I’m delighted to feature a review today of Where the Fire Falls by Karen Barnett. It is a fantastic adventure-romance-mystery story with characters who will tug at your heart and make you laugh! While this is the second in a series, it is a stand along because it’s only related in National Park setting and era.
Stunning Yosemite National Park sets the stage for this late 1920s historical romance with mystery, adventure, heart, and a sense of the place John Muir described as “pervaded with divine light.”
Watercolorist Olivia Rutherford fashioned her image as an avant-garde artist to appeal to the region’s wealthy art-collectors. When she lands a lucrative contract painting illustrations of Yosemite National Park for a travel magazine including its nightly one-of-a-kind Firefall event, she hopes the money will lift Olivia and her sisters out of poverty.
After false accusations cost him everything, former minister Clark Johnson has found purpose as a backcountry guide in this natural cathedral of granite and trees. Now he’s faced with the choice of becoming a National Parks Ranger, but is it his true calling?
As Clark helps open Olivia’s eyes to the wonders of Yosemite, she discovers the people are as vital to the park’s story as its vistas– a revelation that may bring her charade to an end.
Author Karen Barnett captures the spirit of the era and the enormity and beauty of the setting in this romantic adventure story of an artist unaware of her own beauty and worth. From the immersive look at the back country and 1920s attractions of Yosemite to the quirks and endearing traits of the characters,Where the Fire Falls provides a charming and appealing story from start to finish.

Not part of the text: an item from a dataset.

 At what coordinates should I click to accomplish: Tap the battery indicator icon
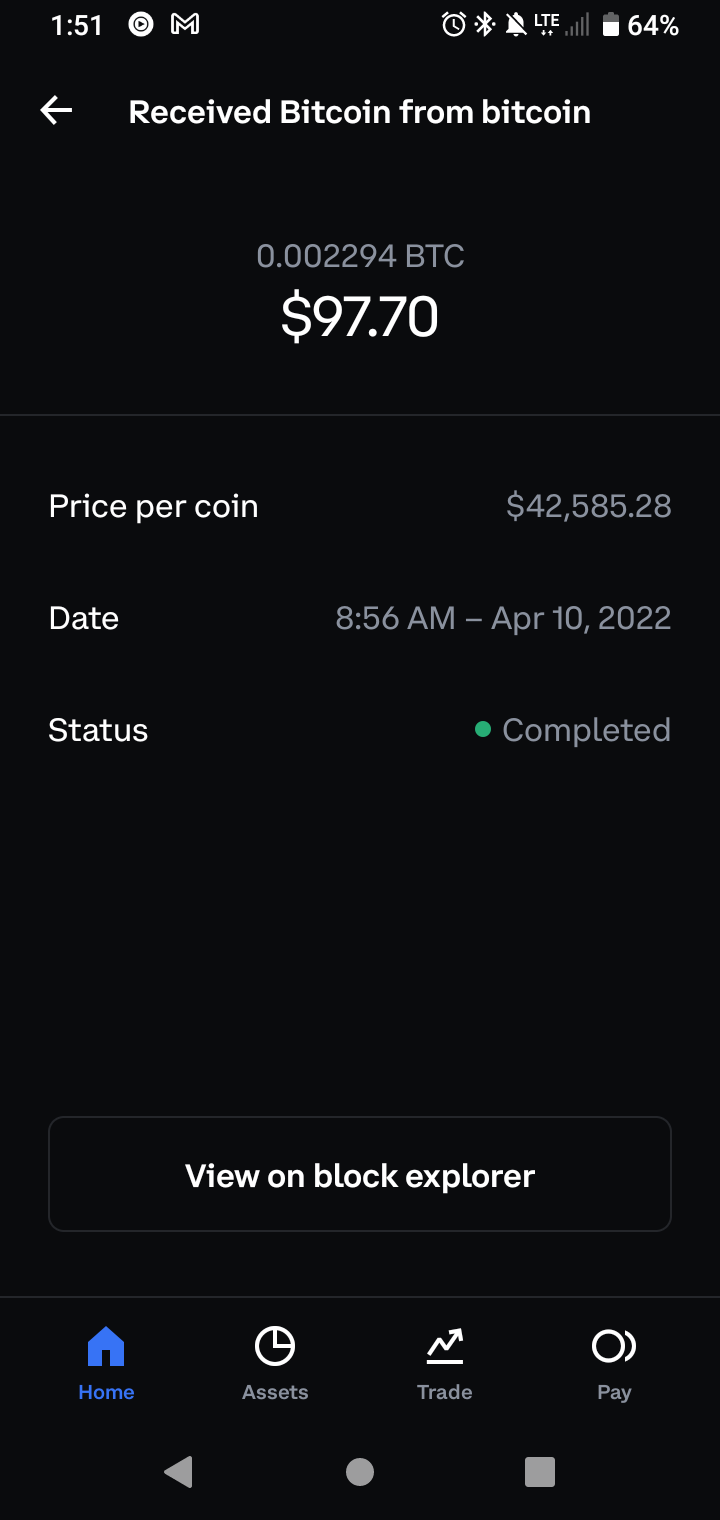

The lead characters are vibrant and memorable — as much for their heart and faith journeys as their strengths and likable natures. Olivia is likable and relatable in her determination for success, even against all odds. I LOVED how a bit of mystery and suspense was woven into her storyline. And, it was NOT at all predictable! Just when I had my mind made up about someone or something, another turn proved me wrong!
And CLARK. His name alone is wonderful (heheh!) His confidence and capabilities in handling both nature and humans alike is impressive. He’s not without his insecurities, though, which make him all the more special (like his comical internal dialogue concerning Olivia!). Most importantly, his revelations of grace by story’s end are powerful and wonderfully complementary to Olivia’s own lessons.
I was thoroughly enthralled by this story — and can’t wait for the next installment in National Park adventures!
Thank you to Waterbrook & Multnomah for the review copy. This is my honest review.